■ EXERCISE PROMPT:
The lines needed are those from the start of the records through the line holding "Given: Expand the Activity Category dropdown", each copied exactly.

[PROVIDED ENTRIES — start]

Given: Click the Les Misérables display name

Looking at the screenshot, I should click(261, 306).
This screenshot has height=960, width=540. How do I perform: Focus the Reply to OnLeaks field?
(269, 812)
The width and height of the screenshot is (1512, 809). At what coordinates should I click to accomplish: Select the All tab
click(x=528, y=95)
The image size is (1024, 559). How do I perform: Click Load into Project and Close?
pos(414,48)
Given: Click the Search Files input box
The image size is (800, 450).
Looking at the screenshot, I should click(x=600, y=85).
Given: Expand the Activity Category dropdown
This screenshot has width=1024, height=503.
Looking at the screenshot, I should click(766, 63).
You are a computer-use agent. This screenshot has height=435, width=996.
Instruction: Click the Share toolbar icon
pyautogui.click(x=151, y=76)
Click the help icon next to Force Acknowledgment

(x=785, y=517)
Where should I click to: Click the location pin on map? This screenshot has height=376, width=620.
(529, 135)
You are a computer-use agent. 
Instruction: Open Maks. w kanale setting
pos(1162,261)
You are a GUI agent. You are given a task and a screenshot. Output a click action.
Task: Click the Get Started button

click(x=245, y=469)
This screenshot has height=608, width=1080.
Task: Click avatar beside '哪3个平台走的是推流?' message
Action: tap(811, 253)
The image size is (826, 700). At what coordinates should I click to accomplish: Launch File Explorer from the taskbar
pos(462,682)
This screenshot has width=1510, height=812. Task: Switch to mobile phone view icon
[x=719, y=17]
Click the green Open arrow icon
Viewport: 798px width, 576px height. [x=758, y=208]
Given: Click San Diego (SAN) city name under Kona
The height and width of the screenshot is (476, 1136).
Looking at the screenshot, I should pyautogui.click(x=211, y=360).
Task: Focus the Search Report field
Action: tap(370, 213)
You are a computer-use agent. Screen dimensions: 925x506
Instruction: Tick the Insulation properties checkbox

[PROVIDED ENTRIES — finish]

■ OUTPUT BELOW:
Given: Click the Les Misérables display name

Looking at the screenshot, I should click(261, 306).
This screenshot has height=960, width=540. How do I perform: Focus the Reply to OnLeaks field?
(269, 812)
The width and height of the screenshot is (1512, 809). At what coordinates should I click to accomplish: Select the All tab
click(x=528, y=95)
The image size is (1024, 559). How do I perform: Click Load into Project and Close?
pos(414,48)
Given: Click the Search Files input box
The image size is (800, 450).
Looking at the screenshot, I should click(x=600, y=85).
Given: Expand the Activity Category dropdown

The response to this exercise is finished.